Search the entries below for the word "agent", then copy each line in which it is found.

GIVEN DATA -
====
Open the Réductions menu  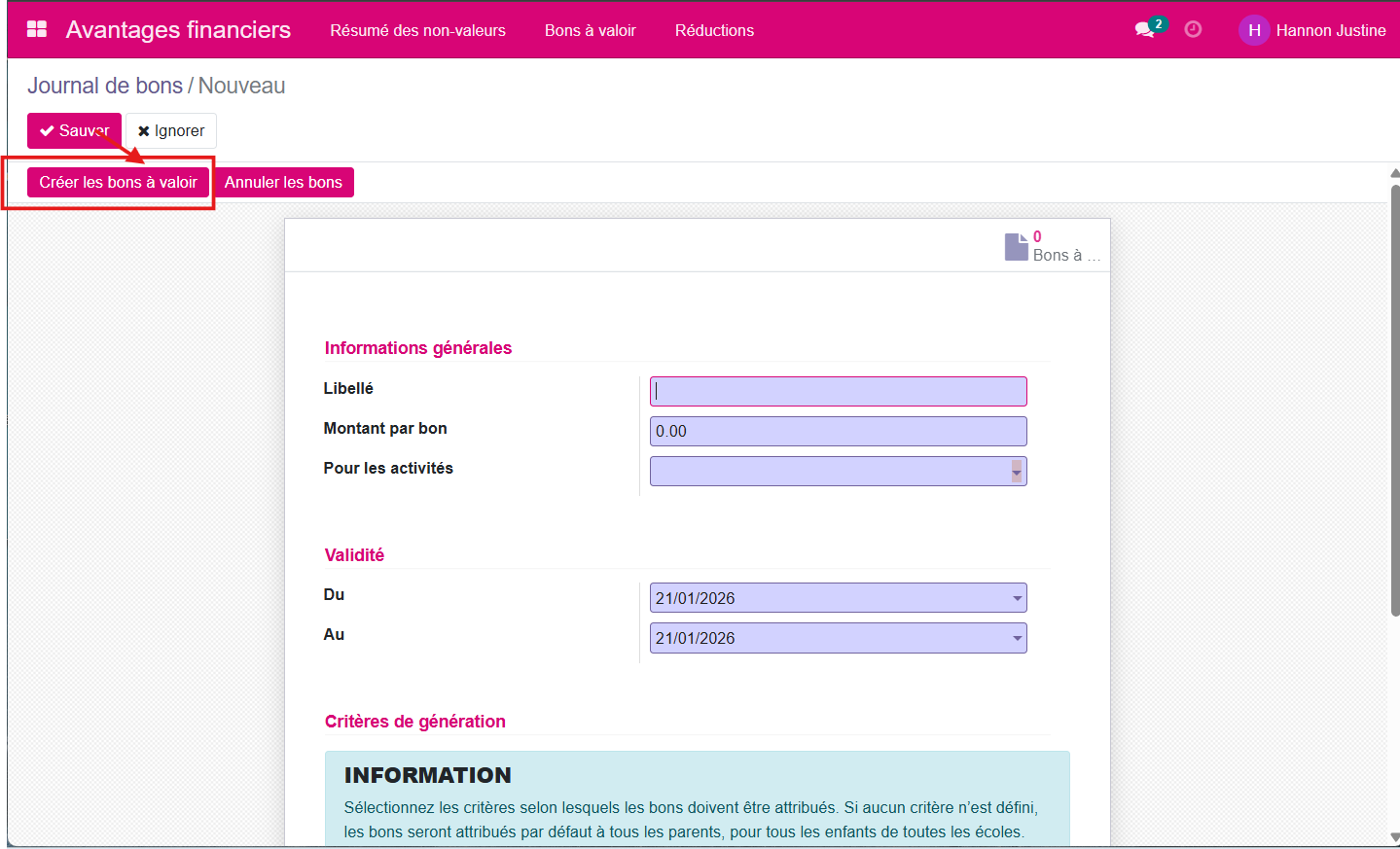714,30
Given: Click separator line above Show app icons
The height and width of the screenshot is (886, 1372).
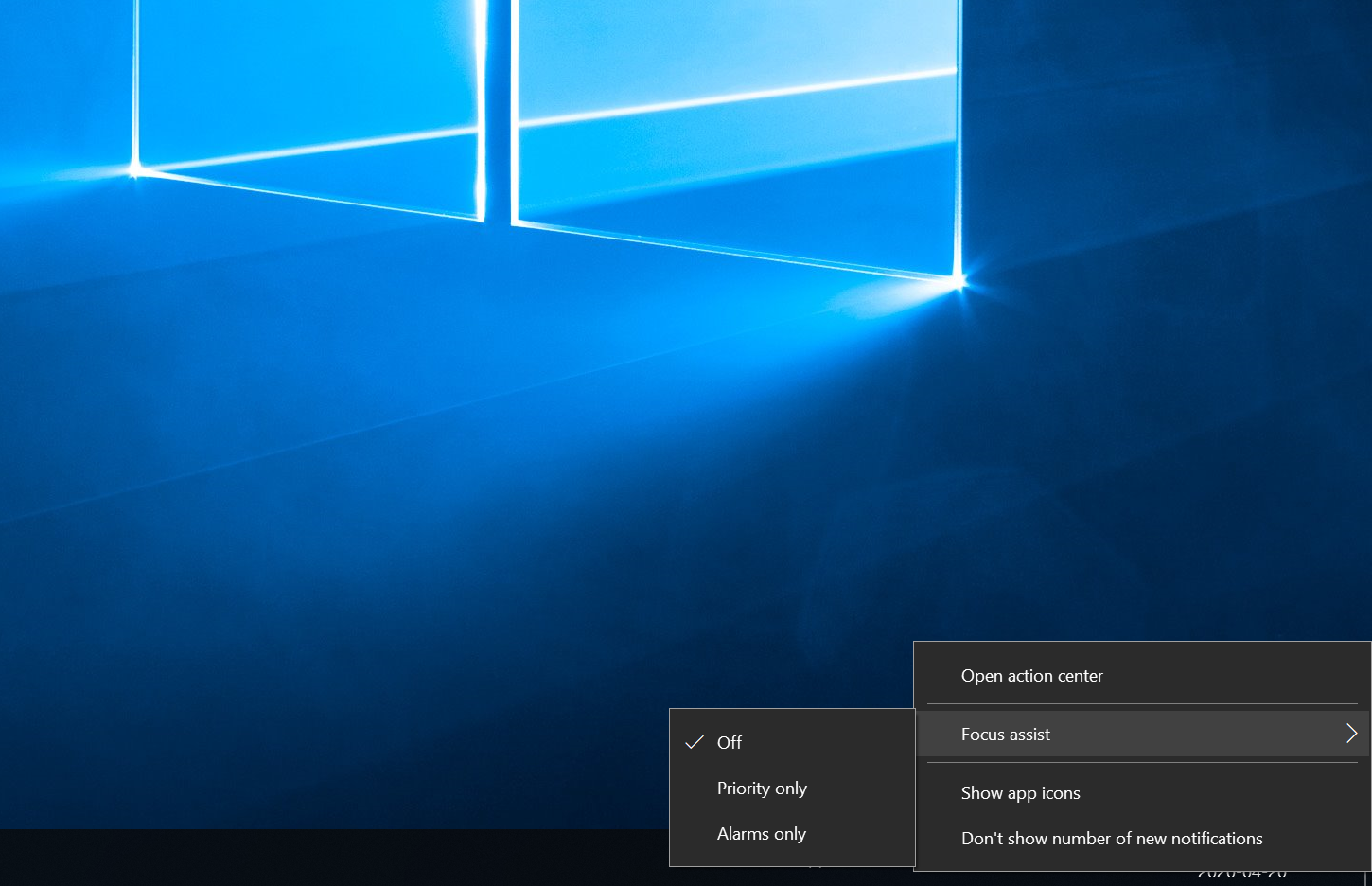Looking at the screenshot, I should click(1142, 763).
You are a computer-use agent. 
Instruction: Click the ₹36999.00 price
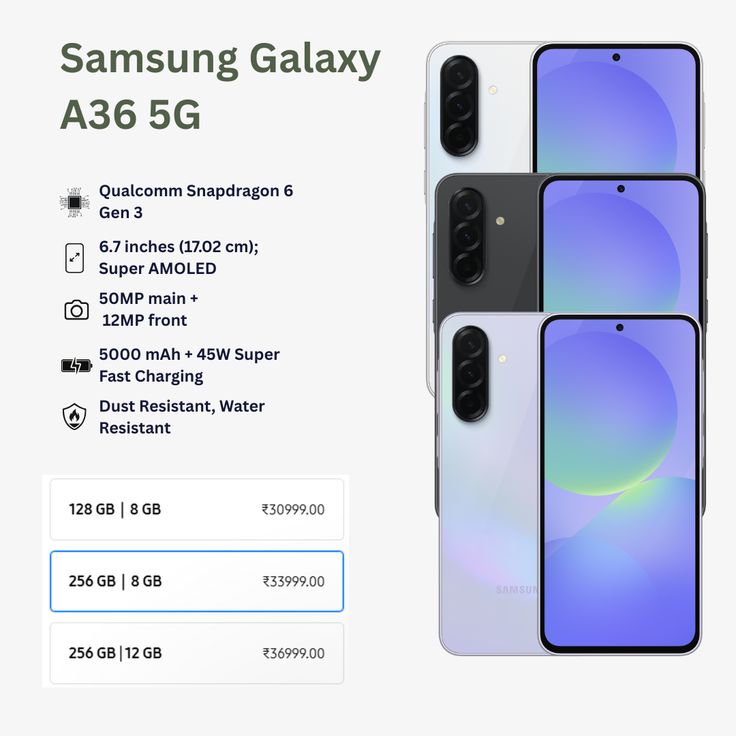(x=293, y=653)
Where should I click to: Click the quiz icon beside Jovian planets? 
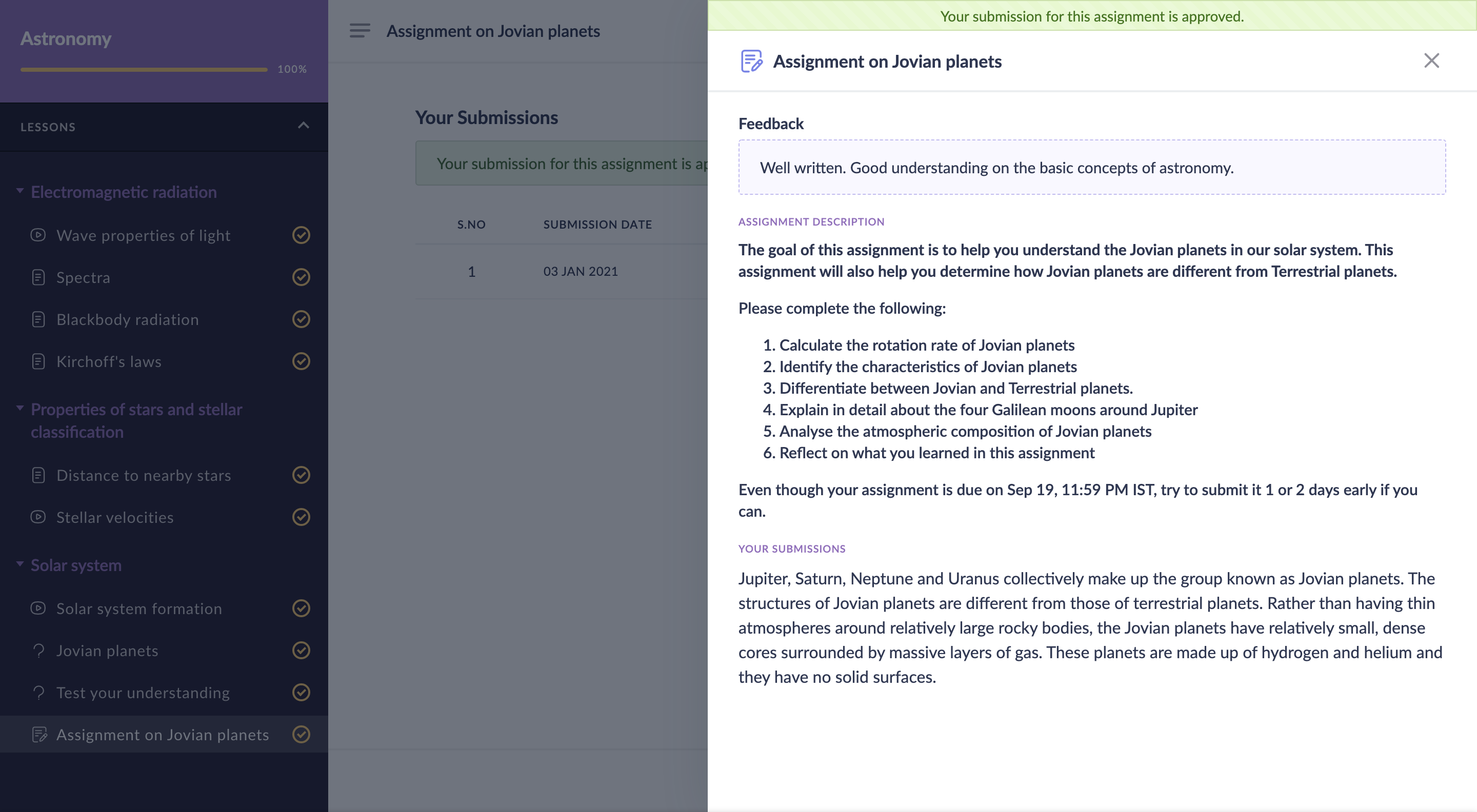click(38, 651)
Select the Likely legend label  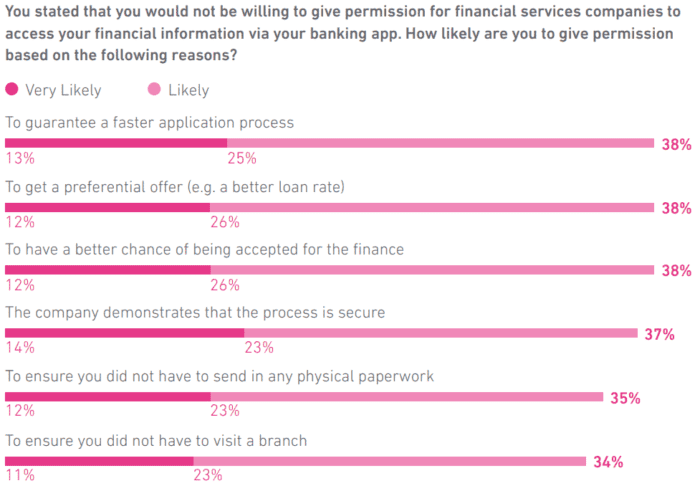(188, 91)
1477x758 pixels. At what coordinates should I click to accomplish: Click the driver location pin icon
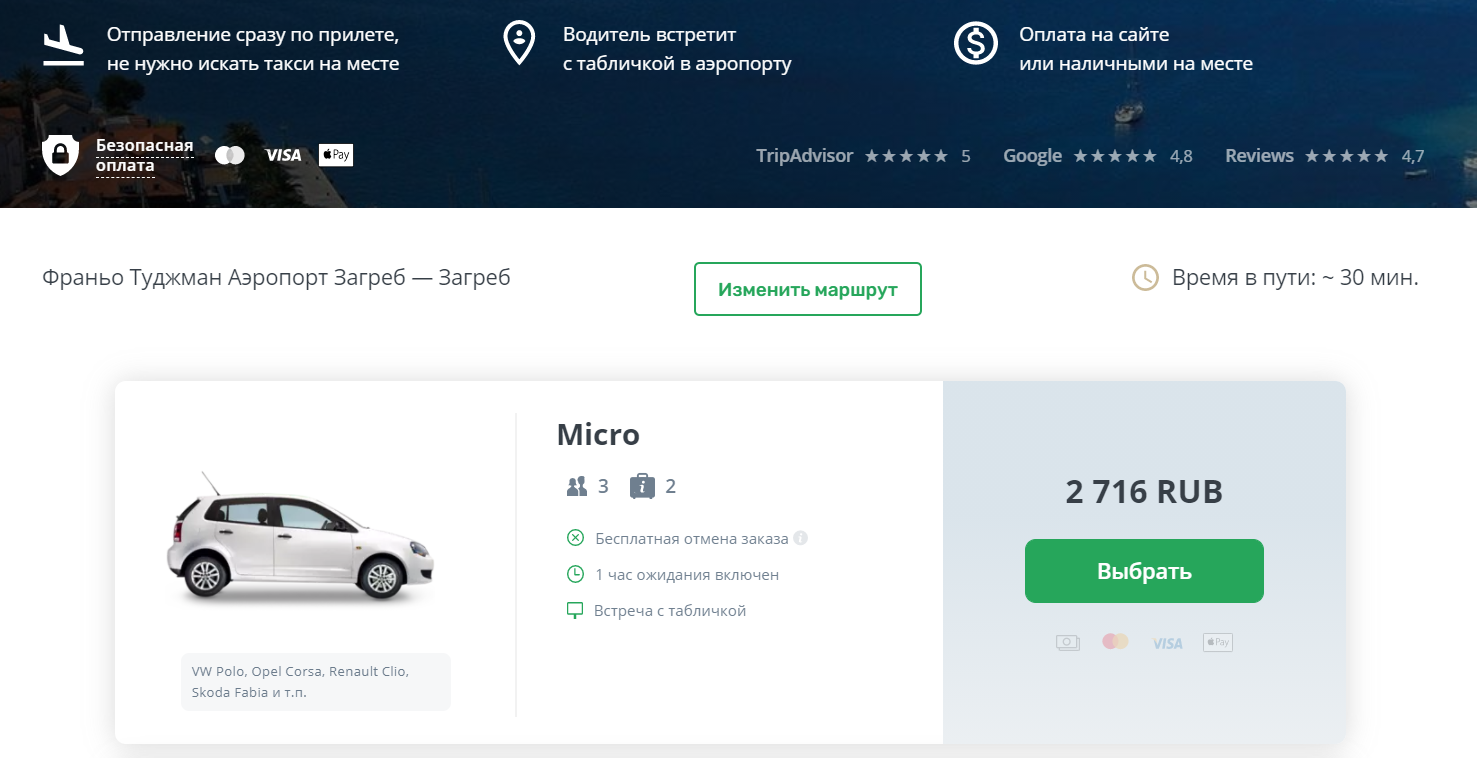(x=518, y=44)
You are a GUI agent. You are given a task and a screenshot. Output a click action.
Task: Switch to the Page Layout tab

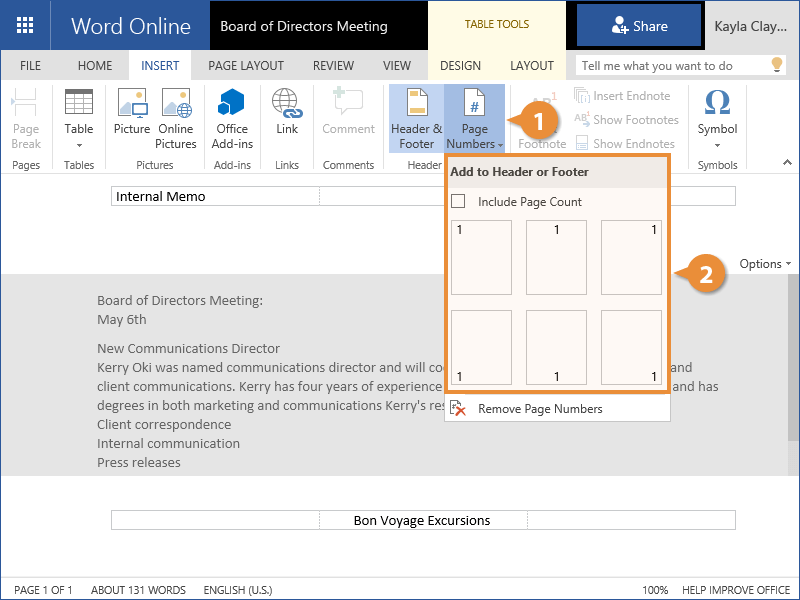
====
WORKED SOLUTION -
You are a computer-use agent. 
You are a GUI agent. You are given a task and a screenshot. Output a click action.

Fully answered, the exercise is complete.